THE CHAIRMAN OF THE NEW ZEALAND PAROLE BOARD

Third Respondent

Hearing: On the papers

Appearances:

Applicant in Person

J K Scragg and E M Greig for First Respondent D Jones and C Wrightson for Second Respondent

Judgment:

16 December 2020


JUDGMENT OF CLARK J


Introduction

[1]    Mr Hanning seeks leave to appeal my decision declining his application to appoint an amicus to represent him in his judicial review proceedings.1


1      Hanning v Serco New Zealand Ltd [2020] NZHC 1980.

HANNING v SERCO NEW ZEALAND LIMITED [2020] NZHC 3345 [16 December 2020]

[2]    Mr Hanning’s application for the appointment of an amicus was filed as an interlocutory application without notice pursuant to rr 7.19(4) and 7.23(1) of the High Court Rules 2016.

[3]    Under s 20 of the Judicial Review Procedure Act 2016 a party who is dissatisfied with an interlocutory order made in respect of an application for judicial review may appeal to the Court of Appeal in accordance with s 56 of the Senior Courts Act 2016. Section 56(3) creates a barrier to an appeal from any decision of the High Court made on an interlocutory application unless leave to appeal is given.

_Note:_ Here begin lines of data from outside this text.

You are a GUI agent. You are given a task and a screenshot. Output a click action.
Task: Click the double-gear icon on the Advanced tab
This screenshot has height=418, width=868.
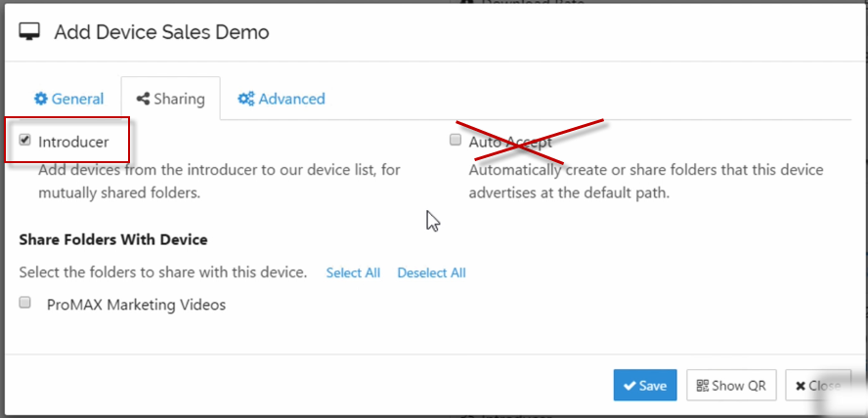(x=245, y=99)
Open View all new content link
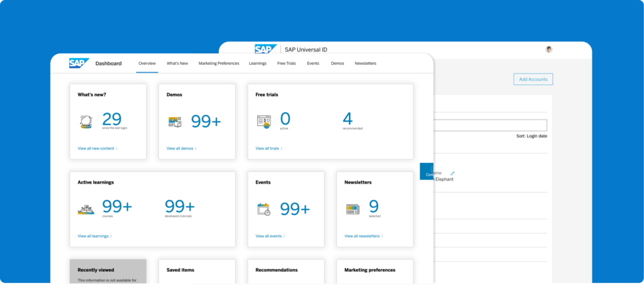644x285 pixels. pos(97,148)
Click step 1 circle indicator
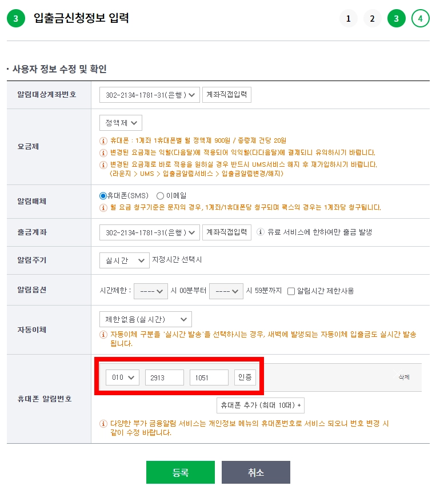Viewport: 448px width, 490px height. click(347, 19)
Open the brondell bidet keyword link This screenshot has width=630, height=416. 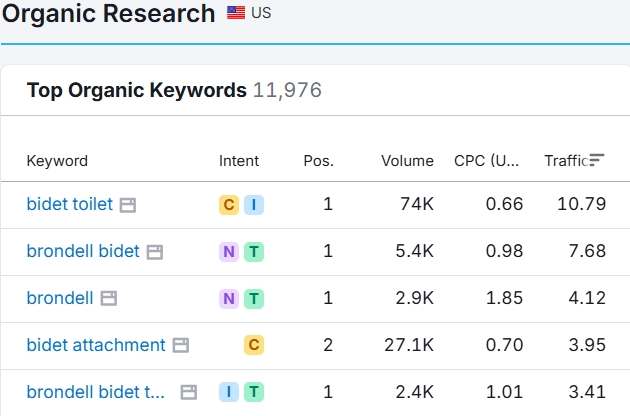point(83,252)
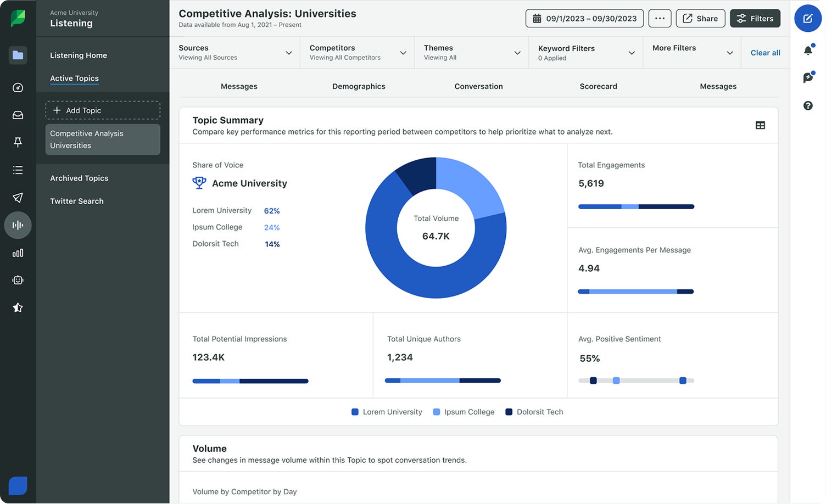The width and height of the screenshot is (826, 504).
Task: Click the Clear all filters link
Action: pos(765,52)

[4]    An application for leave to appeal must be made within 20 working days after the date of the decision “or within any further time that the High Court may allow”.2 If the High Court refuses leave, the Court of Appeal may grant that leave on application made to the Court of Appeal within 20 working days of the refusal.3

Should Mr Hanning be granted an extension of time?

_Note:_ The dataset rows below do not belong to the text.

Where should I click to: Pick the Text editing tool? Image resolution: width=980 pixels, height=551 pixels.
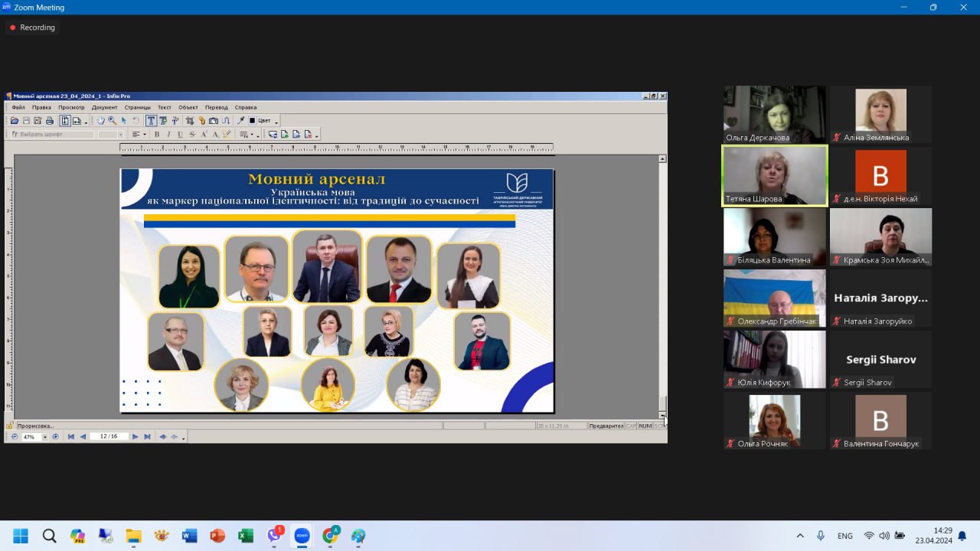pos(152,121)
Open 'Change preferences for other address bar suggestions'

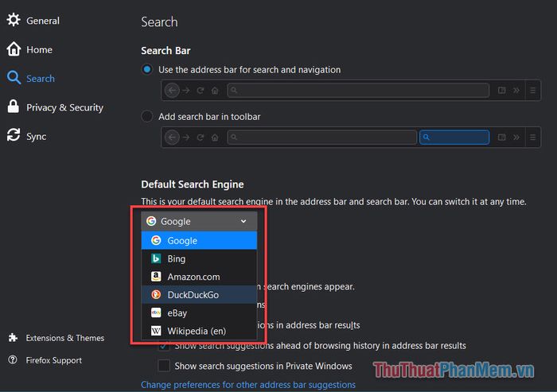(248, 385)
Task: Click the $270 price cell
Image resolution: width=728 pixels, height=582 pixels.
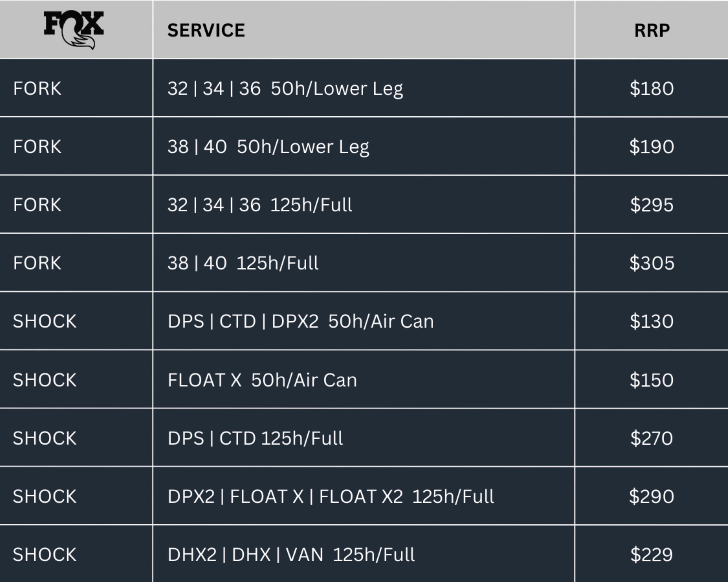Action: (x=652, y=438)
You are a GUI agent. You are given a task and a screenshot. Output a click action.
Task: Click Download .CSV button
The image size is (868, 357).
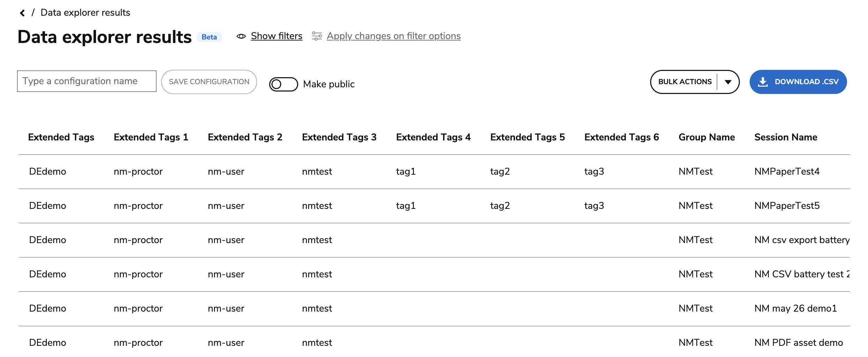pyautogui.click(x=798, y=82)

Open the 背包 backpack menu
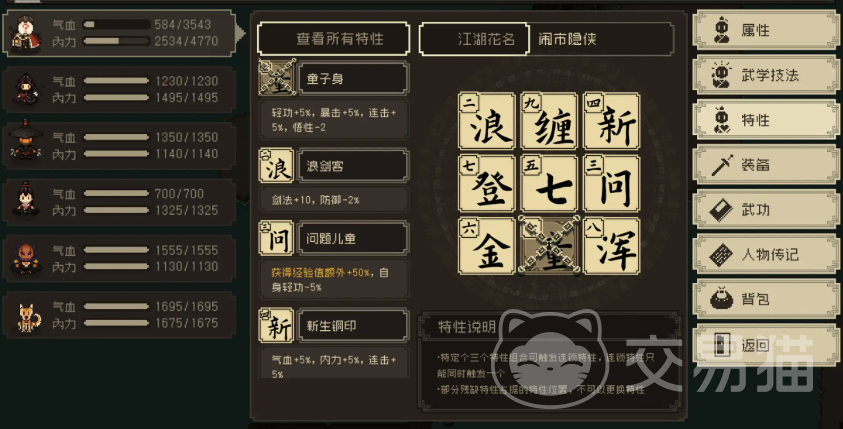click(x=766, y=299)
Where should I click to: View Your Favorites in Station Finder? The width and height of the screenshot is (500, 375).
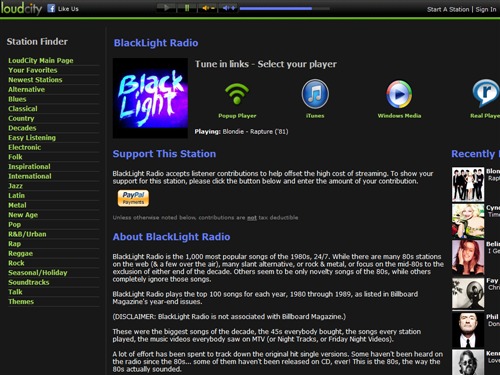pos(33,70)
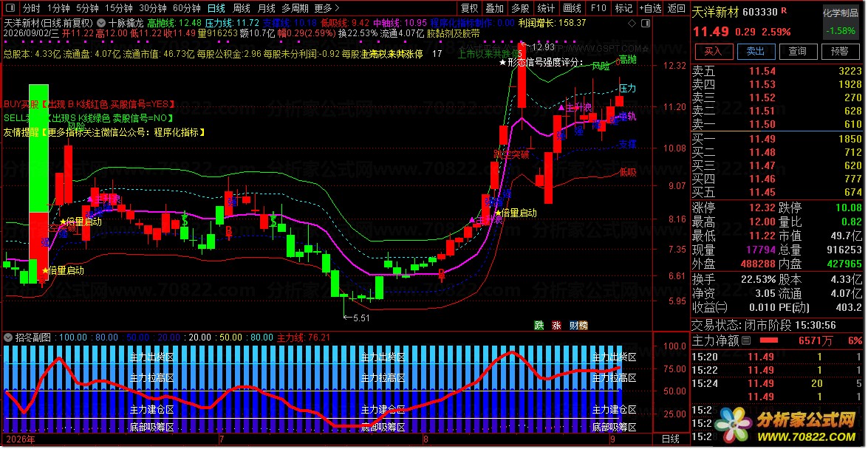Toggle 标记 marker on the stock
Screen dimensions: 868x449
623,8
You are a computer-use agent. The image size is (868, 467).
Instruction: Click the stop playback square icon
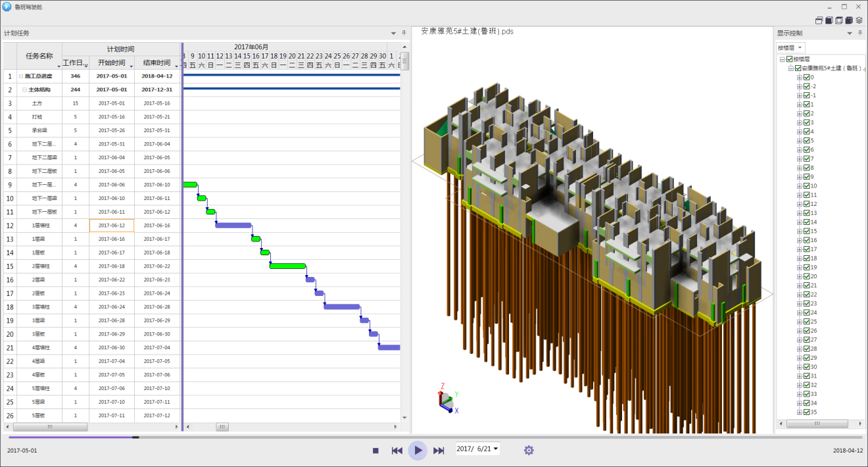pyautogui.click(x=375, y=451)
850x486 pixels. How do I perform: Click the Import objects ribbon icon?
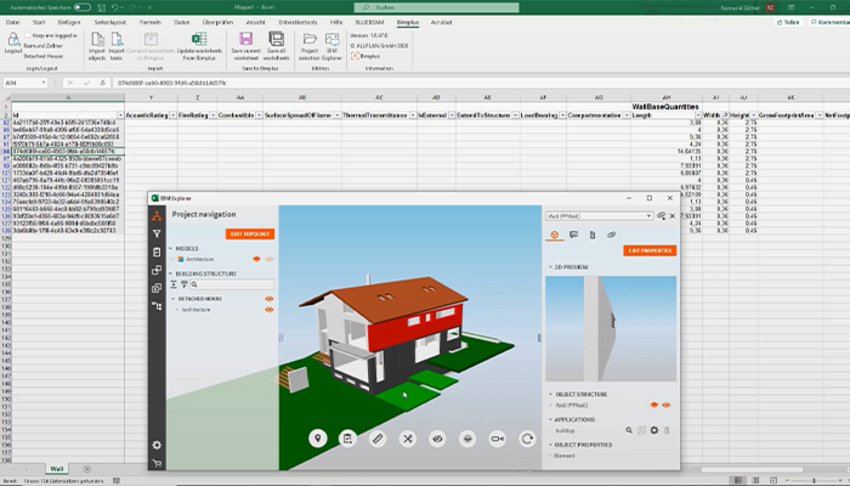[x=97, y=41]
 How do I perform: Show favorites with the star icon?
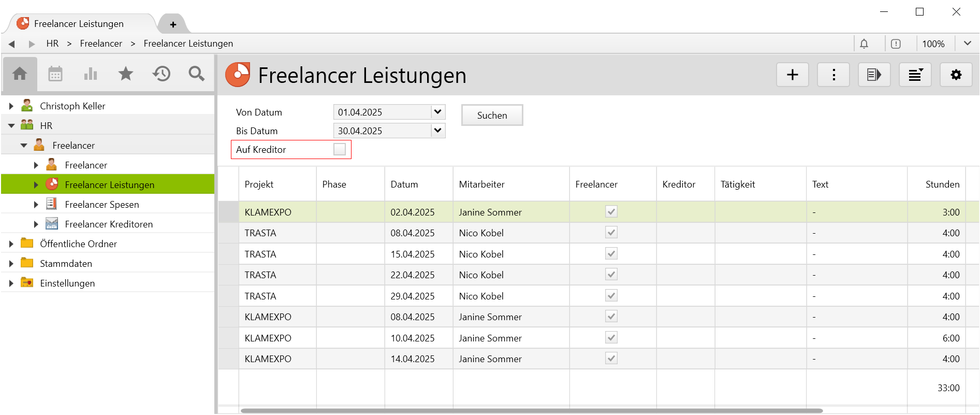click(x=126, y=74)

[5]    The decision Mr Hanning wishes to appeal was delivered on 7 August 2020. The due date for appealing was therefore 4 September 2020. Mr Hanning filed his application on 25 September 2020, three weeks out of time.

[6]    Mr Hanning has not given an explanation as to why his appeal was filed late. I note from the Court file itself, however, a notation by the registry that Mr Hanning’s notice of appeal was filed in the wrong court. It may be that this error contributed to the delay.

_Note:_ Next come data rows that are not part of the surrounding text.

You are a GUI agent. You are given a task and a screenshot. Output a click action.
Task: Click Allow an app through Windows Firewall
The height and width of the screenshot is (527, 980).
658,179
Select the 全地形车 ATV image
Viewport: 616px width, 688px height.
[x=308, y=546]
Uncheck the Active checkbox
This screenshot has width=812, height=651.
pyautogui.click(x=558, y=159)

[7]    I propose to grant Mr Hanning’s application for an extension of time within which to appeal. First, no prejudice to the respondents is asserted. Indeed, both the first and second respondents take a neutral position on the application. While it cannot be said that a decision whether or not to appoint an amicus has a broad significance it is significant to Mr Hanning. A further consideration is that extensive argument has not been offered nor is it required in order to determine the appeal on the merits. I regard all these factors as relevant to the exercise of the Court’s discretion which was


2      Senior Courts Act 2016, s 56(3).

3      Section 56(5).

discussed in helpful detail in Almond v Read.4 I turn next to the merits of Mr Hanning’s application to appeal.

Application for leave to appeal

[8]    In Finewood Upholstery Ltd v Vaughan Fitzgerald J described the requirement for leave to appeal as a “filtering mechanism” to ensure unmeritorious appeals from interlocutory orders having no great significance to the parties or more generally, do not unnecessarily delay the proceedings.5

[9]    Her Honour cited A v Minister of Internal Affairs in which Dobson J accepted the following considerations may be relevant to an application for leave:6

(a)A high threshold exists for the granting of leave. An allegation of error of law or fact is generally insufficient. An applicant should raise an arguable error.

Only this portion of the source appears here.